Kohler Company, Herbert V. Kohler, and O. A. Kroos moved for an order releasing witnesses from oath of secrecy and for an order requiring the clerk of court, the marshal of the court, the United States Attorney, and the foreman of the grand jury to disclose the names and addresses of all witnesses.

John A. Ogren and Manufacturers Clearing House of Illinois, Inc., moved for an order releasing witnesses from oath of secrecy and for an order directing the United States District Attorney and the Special Assistants to the Attorney General of the United States to disclose names and addresses of all witnesses who testified before the grand jury.
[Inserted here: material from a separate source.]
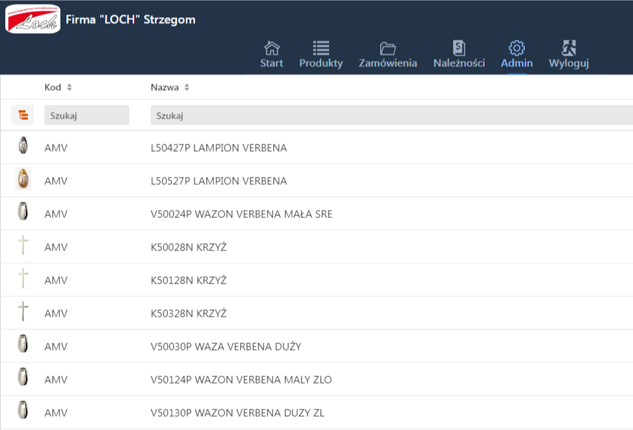
Task: Sort by the Kod column arrows
Action: (x=69, y=87)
[2] United States District Courts requiring oath of secrecy are: Alabama, Middle and Northern Districts; Arizona, District of; Arkansas, Eastern District; California, Northern and Southern Districts; Colorado, District of; Florida, Northern and Southern Districts; Idaho, District of; Illinois, Northern District; Indiana, Southern District; Kansas, District of; Louisiana, Eastern and Western Districts; Michigan, Eastern and Western Districts; Minnesota, District of; Mississippi, Northern and Southern Districts; Missouri, Eastern and Western Districts; Nebraska, District of; Nevada, District of; Ohio, Northern District; Oklahoma, Eastern, Northern, and Western Districts; Oregon, District of; Texas, Eastern, Northern, Southern, and Western Districts; Utah, District of; Washington, Western District; Wisconsin, Eastern and Western Districts.

[3] It seems that some states merely adopted the practice of England, while other states passed statutes, mandatory or directory, with reference to the indorsement of names of witnesses on indictments. An examination of the digest reveals that the following states have or have had laws directing or requiring the names of witnesses on indictments: Arkansas, California, Illinois, Indiana, Iowa, Kentucky, Missouri, Montana, Nebraska, North Carolina, Oklahoma, Oregon, Pennsylvania, South Carolina, South Dakota, Tennessee, Texas, Virginia, Washington, West Virginia.